◆ Required work
Before copying, find the line below that contains "You are a computer-use agent. Screen"; then return it and all later lines exactly, up to and including the final line, with no pictures.

(Collected data entries)
══════════

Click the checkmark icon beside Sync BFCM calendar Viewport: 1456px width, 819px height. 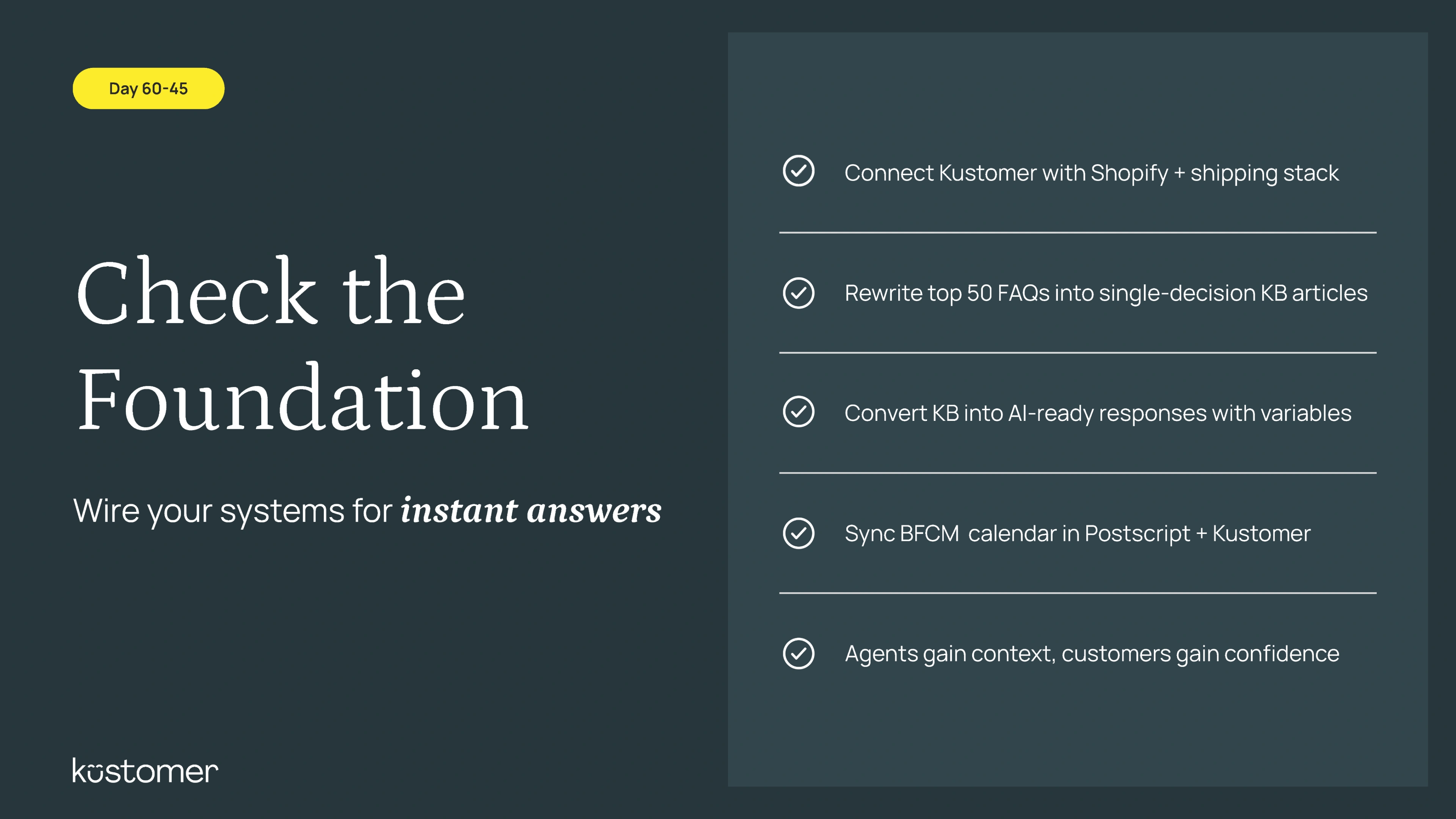(x=798, y=533)
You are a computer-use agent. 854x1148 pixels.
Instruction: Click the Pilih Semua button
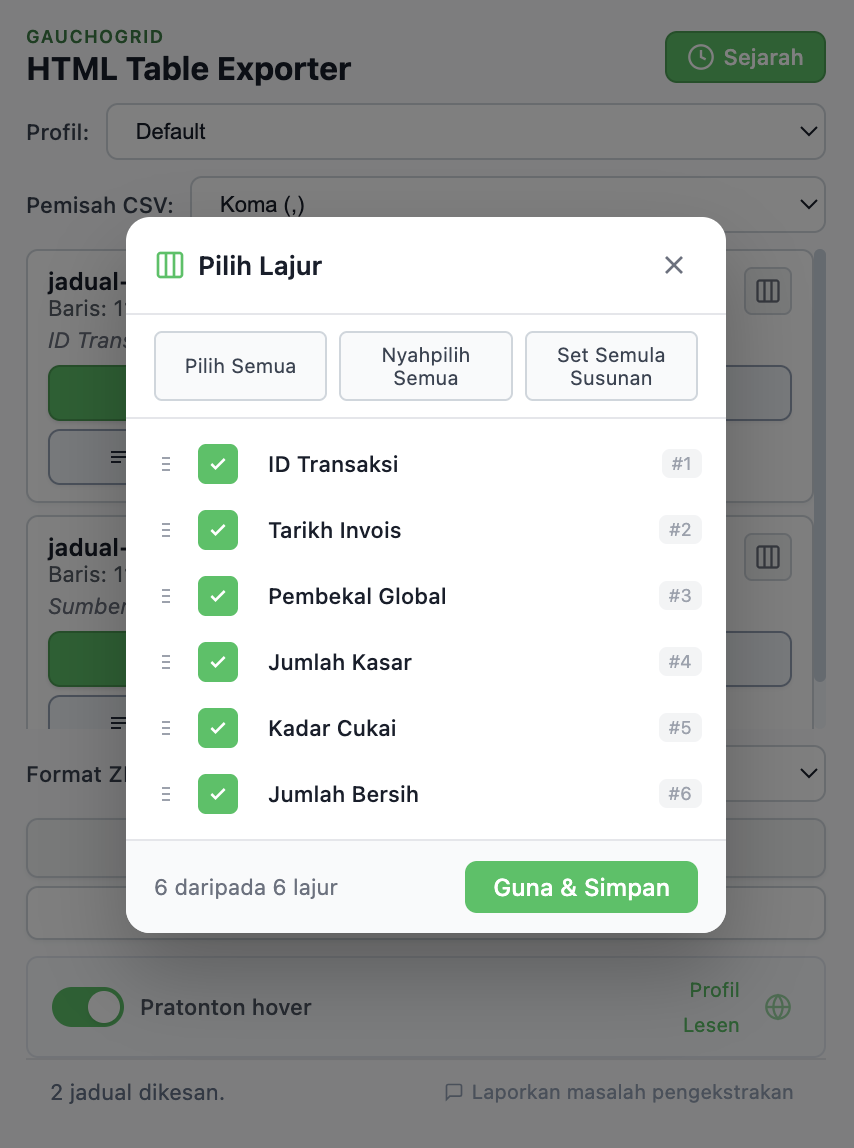click(240, 366)
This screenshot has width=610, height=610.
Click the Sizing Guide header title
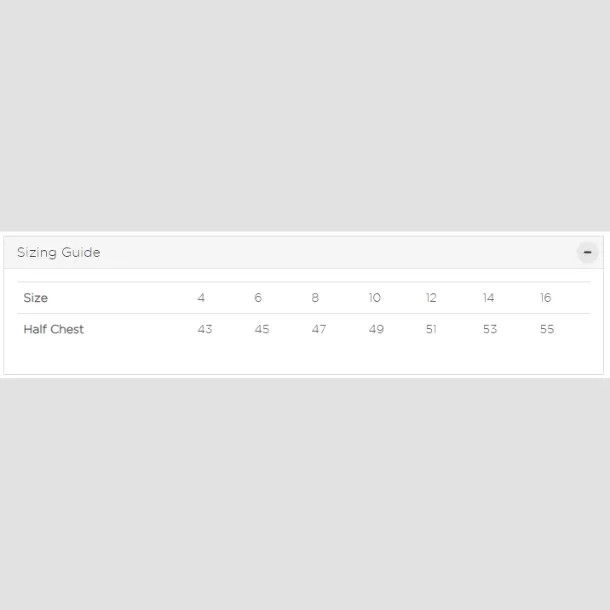pyautogui.click(x=59, y=252)
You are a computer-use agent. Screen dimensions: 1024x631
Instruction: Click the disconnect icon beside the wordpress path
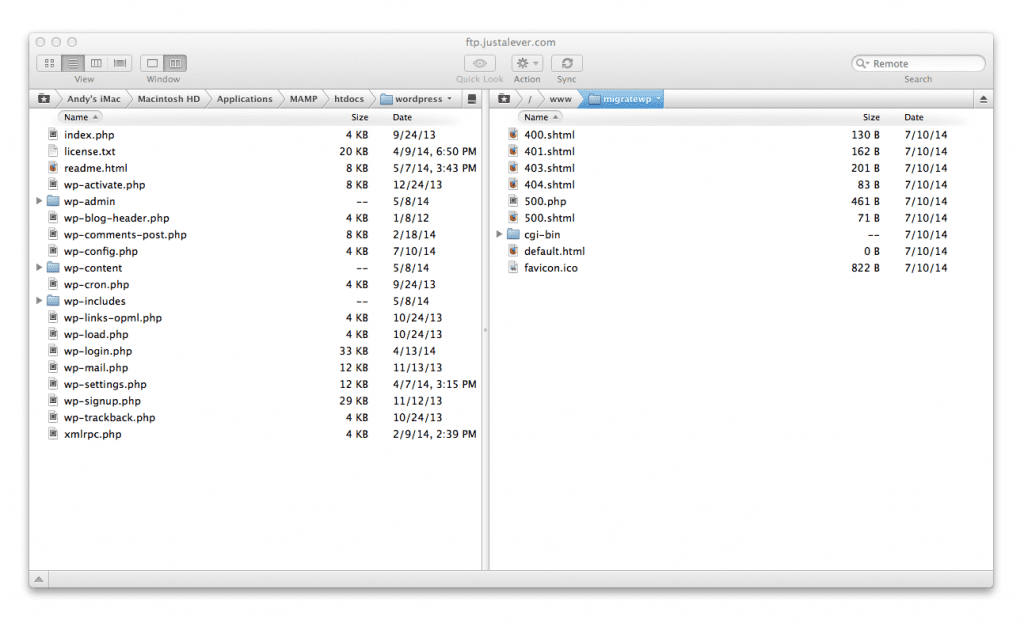(470, 98)
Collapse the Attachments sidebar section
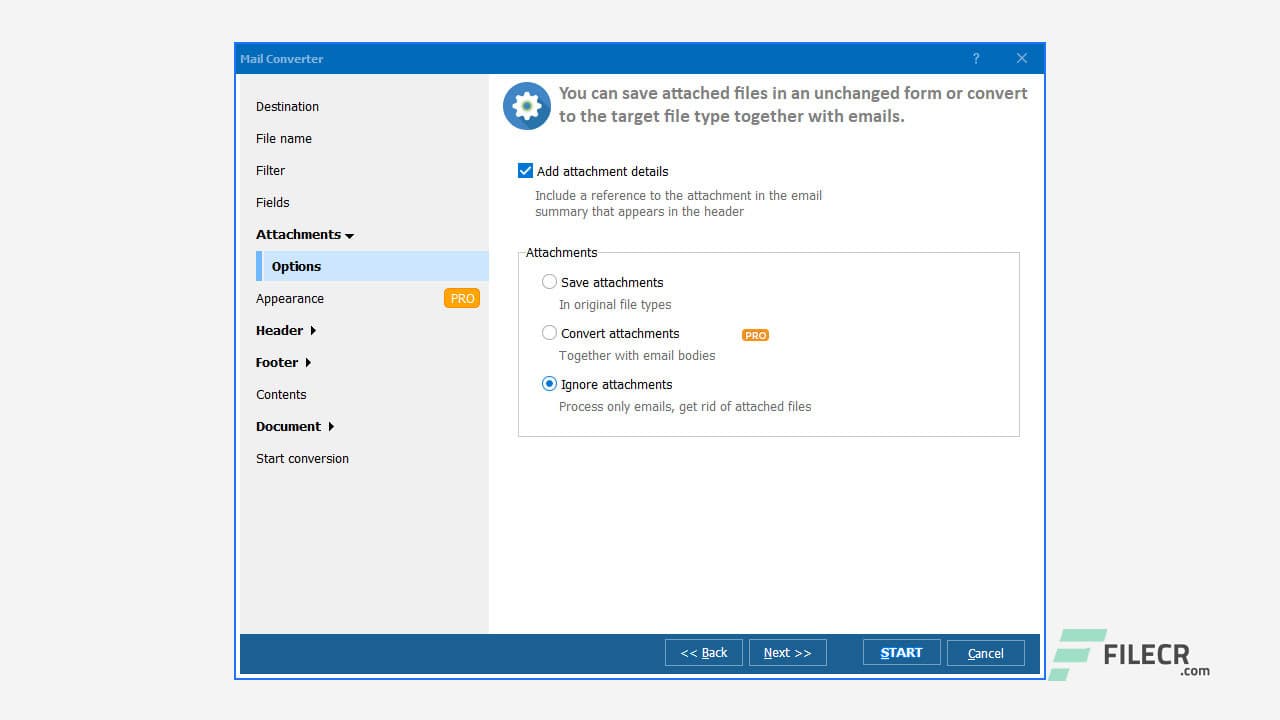Viewport: 1280px width, 720px height. click(x=300, y=234)
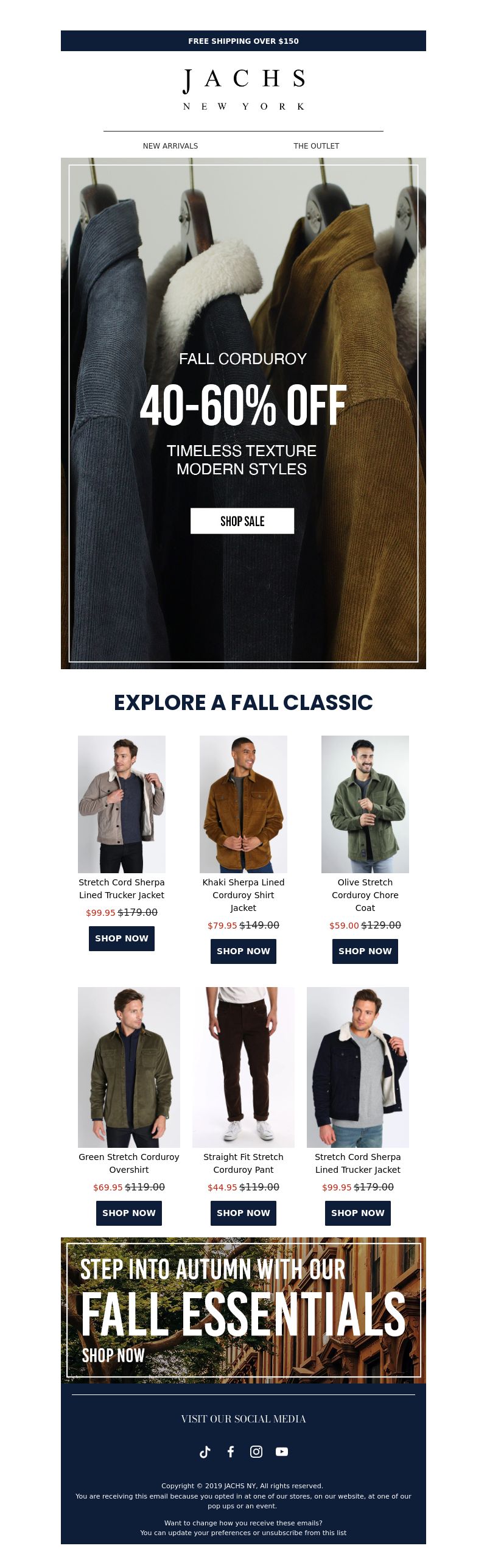Go to The Outlet menu link

coord(317,146)
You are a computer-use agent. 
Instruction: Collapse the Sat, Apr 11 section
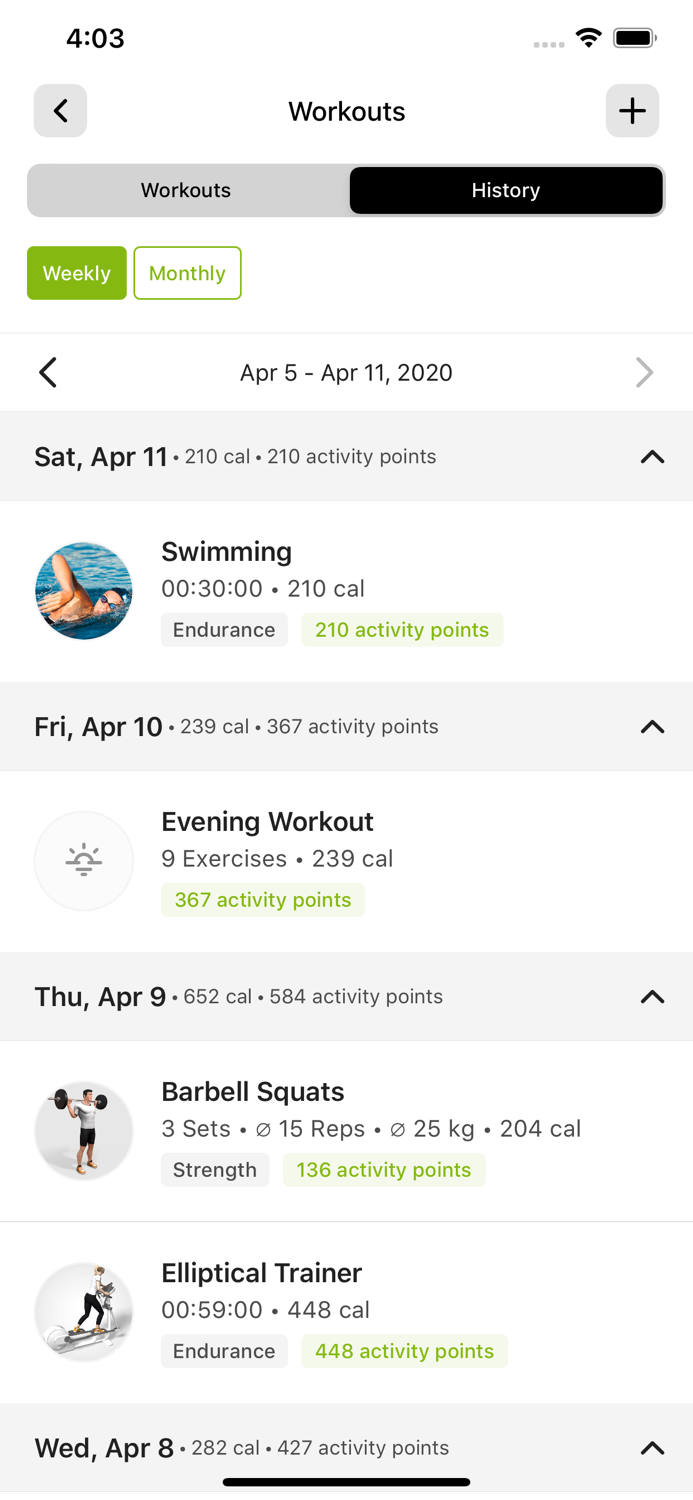tap(652, 457)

══════════

◆ Response to this exercise
You are a computer-use agent. Screen dimensions: 1024x631
Instruction: Click the disconnect icon beside the wordpress path
(470, 98)
Collapse the Attachments sidebar section
Viewport: 1280px width, 720px height. click(x=300, y=234)
Go to The Outlet menu link

coord(317,146)
You are a computer-use agent. 
Instruction: Collapse the Sat, Apr 11 section
tap(652, 457)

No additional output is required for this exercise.